On 7 April, Bangladesh Foreign Minister A.K. Abdul Momen had said that while his government was making efforts to bring back Bangladeshi nationals from abroad due to the Covid-19 pandemic, he hoped the five fugitive killers would also be brought back to the country.
“I expect, it will be possible to bring back the rest of the killers here within Mujib Borsha,” he said.
This came after Bangladesh Police’s Counter Terrorism and Transnational Crime (CTTC) department was able to nab Majed, serving a death sentence for the last 45 years, in Dhaka’s cantonment area.

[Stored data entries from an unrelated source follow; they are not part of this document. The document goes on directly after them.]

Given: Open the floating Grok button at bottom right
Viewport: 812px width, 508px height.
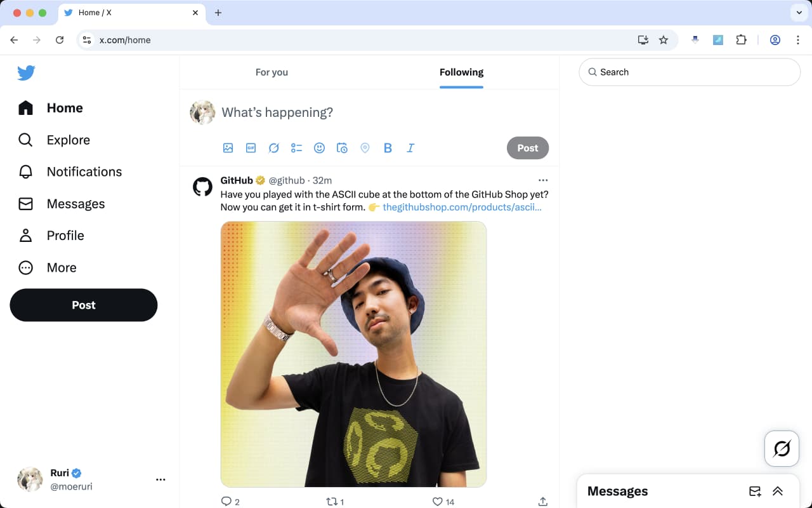Looking at the screenshot, I should click(x=782, y=448).
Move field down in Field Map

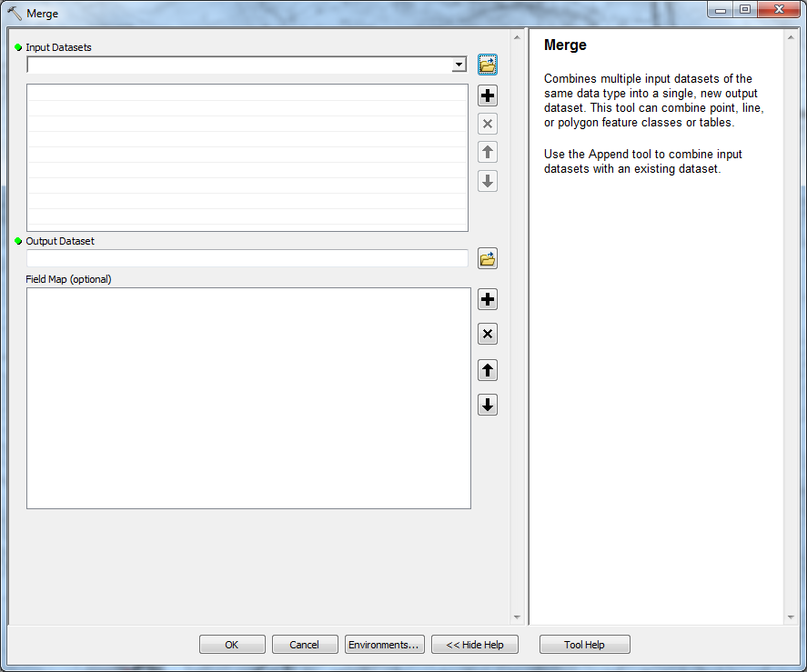point(488,406)
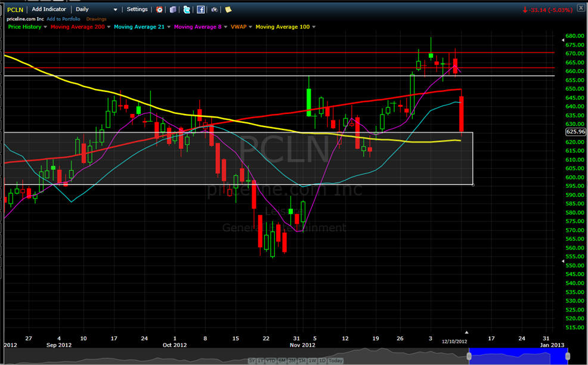
Task: Jump to the Today range button
Action: pos(335,361)
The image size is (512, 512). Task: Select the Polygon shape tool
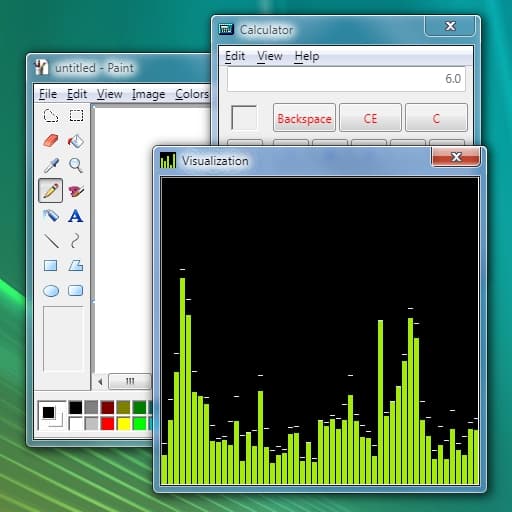click(x=76, y=266)
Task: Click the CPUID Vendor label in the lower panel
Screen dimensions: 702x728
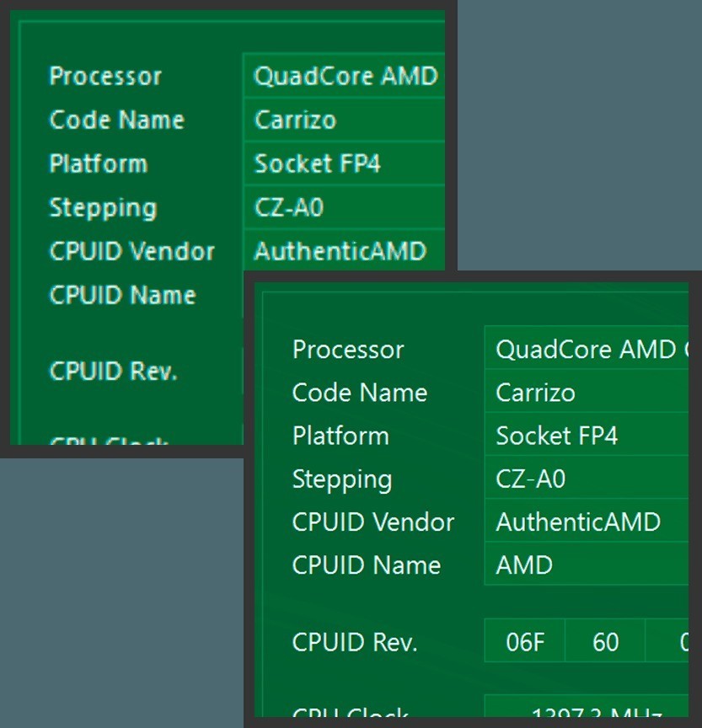Action: [x=372, y=522]
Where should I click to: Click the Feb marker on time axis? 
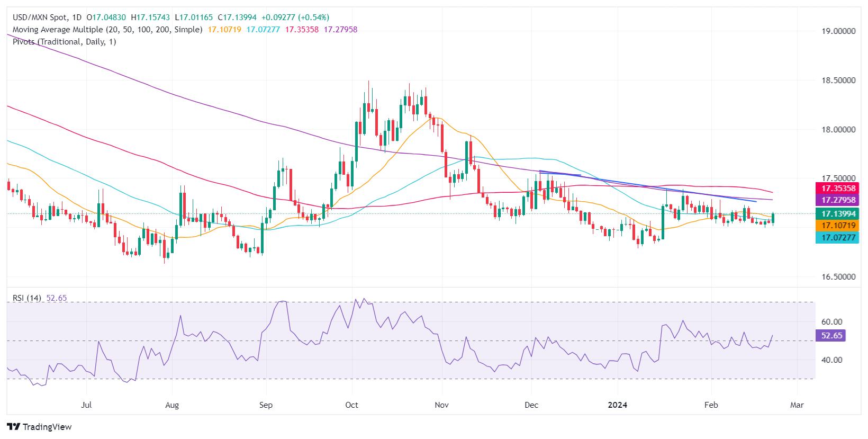(711, 405)
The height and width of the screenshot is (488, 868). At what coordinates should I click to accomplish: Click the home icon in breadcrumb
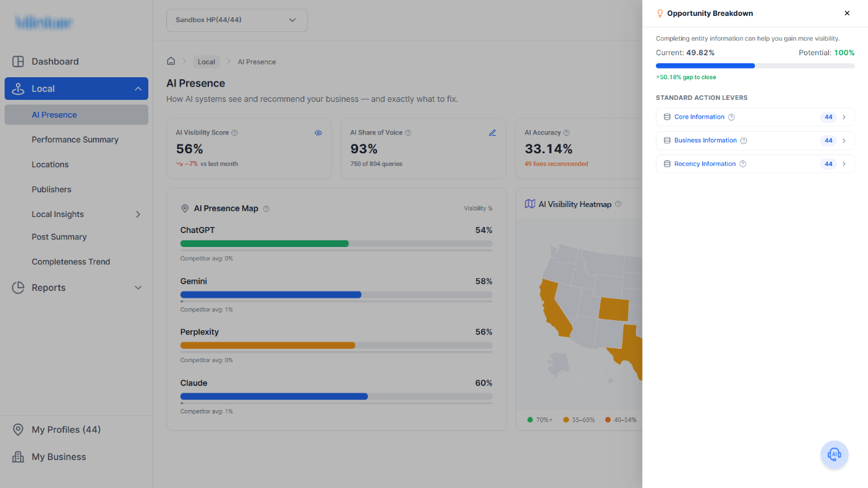click(171, 61)
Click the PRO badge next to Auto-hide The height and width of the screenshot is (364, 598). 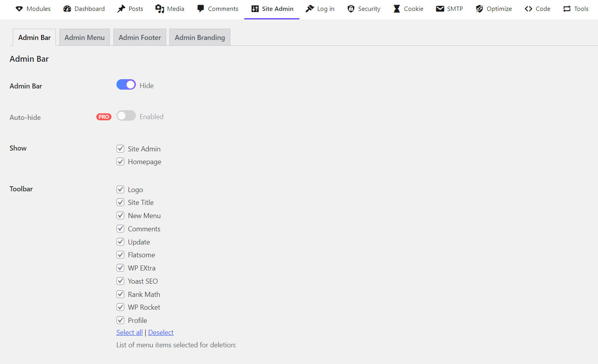(x=103, y=116)
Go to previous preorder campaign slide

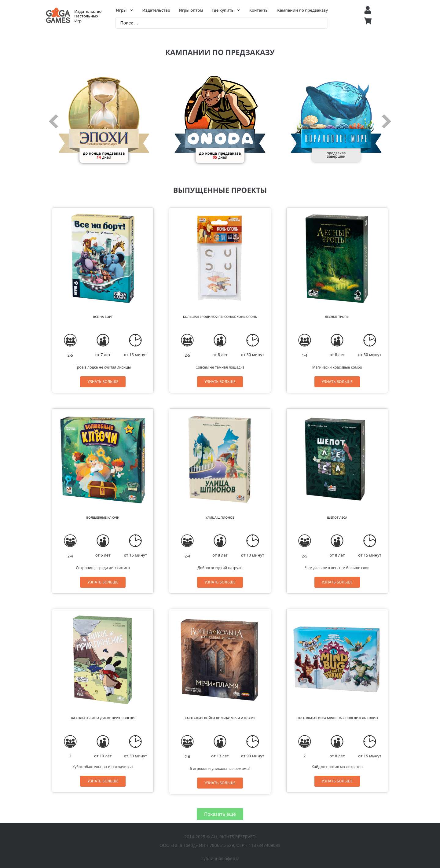click(54, 121)
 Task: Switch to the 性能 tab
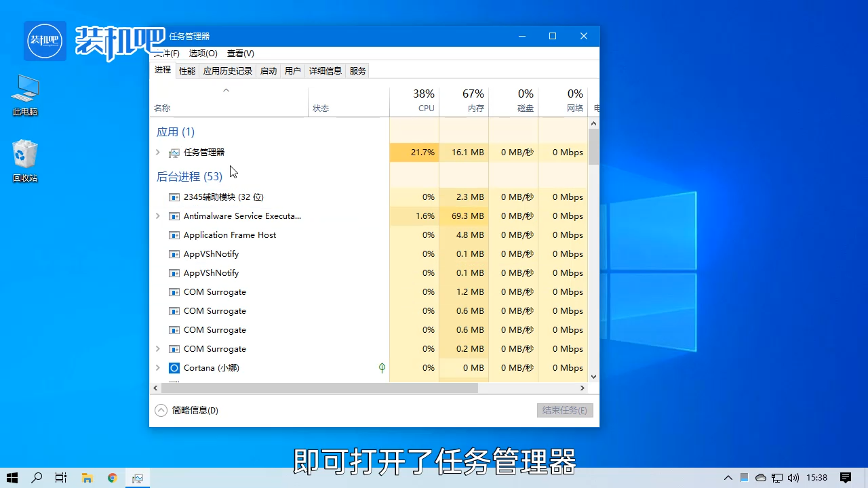point(186,70)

Majed may have lived in India
Majed reportedly lived in India since he fled Bangladesh in 1996 when Prime Minister Hasina, Mujib’s elder daughter, came to power with her party Awami League. On assuming power, she wasted no time in repealing the Indemnity Ordinance, which provided immunity to Mujib’s killers.
Majed, along with four others, fled the country.
According to Bangladeshi press, Majed, once an army officer, first went to Libya, then Pakistan and finally entered India where he allegedly stayed for about 20 years in Kolkata.
Bangladesh Home Minister Asaduzzaman Khan, however, told PTI that while previous reports indicated he was in India, he was arrested in Dhaka as he had secretly returned last month.
But a former diplomat told ThePrint that there is no evidence he lived in India.
“There is no concrete evidence that he was in India or that he was hiding in Kolkata. Even if so, he has been sent back and now he has been executed. Dhaka has welcomed it,” Veena Sikri, former Indian High Commissioner to Bangladesh, told ThePrint.
“These people were given plum posts and were being treated royally by the previous BNP (Bangladesh Nationalist Party) regime,” Sikri added. “Even if he came here illegally, it would not have been easy to locate him. I would say it was an intelligence success to locate him. India is being circumspect about it, which is good.”
A former Indian Intelligence Bureau official, who was posted in Dhaka some years back, corroborated Sikri, in that Majed enjoyed a cushy life when BNP’s chairperson Khaleda Zia was in power.
But according to the official, who did not wish to be named, Bangladesh under Hasina was always on the lookout for these killers and had discussed the matter with previous as well as present governments of India.
Execution strengthens Hasina, Awami League
Mujib had created the Awami League, which after his assassination in 1975 went into hibernation as dictator upon dictator ruled Bangladesh.
The opposition BNP, led first by Zia-ur Rahman and then by his wife Khaleda Zia, were both rulers, until 1996 when Hasina won the elections and became Prime Minister.
“This development surely strengthens Hasina’s position in Bangladesh, where the society is now deeply polarised,” said veteran diplomat Neelam Deo, who oversaw the India-Bangladesh relationship from Delhi.
“Her election mandate was to bring closure and nab the killers of her father,” added Deo, who is also the director and co-founder of think tank Gateway House.
Last month, the Hasina government also released Khaleda Zia from jail.
The 74-year-old Zia, who has been Prime Minister of Bangladesh twice, was convicted in February 2008 and sent to jail over corruption charges, dealing a body blow to her party.
This report has been updated to reflect the current designation of veteran diplomat Neelam Deo.